Gambar 3 Hasil SSCP region IV gen beta globin pada sampel pola pita pada gel poliakrilamid
Kesimpulan :
Berdasarkan hasil penelitian yang dilakukan dapat ditarik kesimpulan bahwa metode PCR-
SSCP dapat mengetahui jenis dan letak mutasi pada ekson 2 gen β globin dari pasien β
thalassemia. Hasil analisis sampel menunjukkan indikasi mutase pada sampel 1,2,3,6 dan
tidak terdapat mutasi pada sampel 5.
Berdasarkan hasil penelitian yang dilakukan dapat ditarik kesimpulan bahwa metode PCR-
SSCP tidak mendapatkan mutasi pada region IV dan pada ke lima sampel tidak terjadi
mutase gen pada daerah ekson 3 tapi dimungkinkan terjadi mutasi diregion lainya.
Daftar Pustaka
Febrianto Yahya, dkk. (2017). Deteksi Molekuler Ekson 2 Gen Beta Globin pada Pasien Beta
Talasemia Mayor di RSUD DR. Soeroto Ngawi menggunakan Metode Polymerase Chain
Reaction- Single Strand Conformation Polimorfism. Jurnal Farmasi Indonesia, 1- 12.

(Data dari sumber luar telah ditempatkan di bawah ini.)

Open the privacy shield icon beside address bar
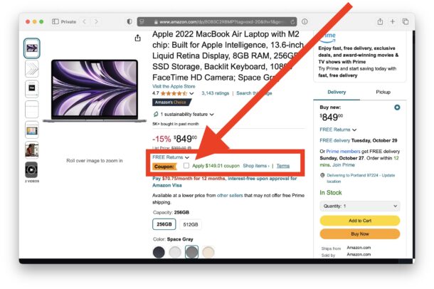The width and height of the screenshot is (434, 289). [x=129, y=21]
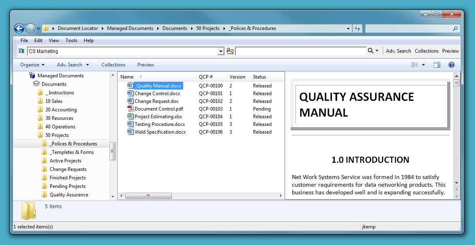Viewport: 475px width, 245px height.
Task: Expand the Adv. Search toolbar dropdown arrow
Action: coord(87,65)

Huda Choirul, dkk. (2019). Deteksi Molekuler Ekson 3 Gen Beta Globin pada Pasien Beta
Talasemia Mayor di RSUD DR. Soeroto Ngawi menggunakan Metode Polymerase Chain
Reaction- Single Strand Conformation Polimorfism. Jurnal Farmasi Indonesia, 24- 33.
Priyambodo dan Handayani Niken Satuti Nur. (2014). DETEKSI MUTASI EKSON 2 GEN β-
GLOBIN DAN DAERAH PENGAPITNYA PADA PEMBAWA SIFAT β-
THALASSEMIA DENGAN METODE POLYMERASE CHAIN REACTION-SINGLE
STRAND CONFORMATION POLYMORPHISM (PCR-SSCP). Prosiding Seminar
Nasional dan Rapat Tahunan Bidang MIPA, 276-282.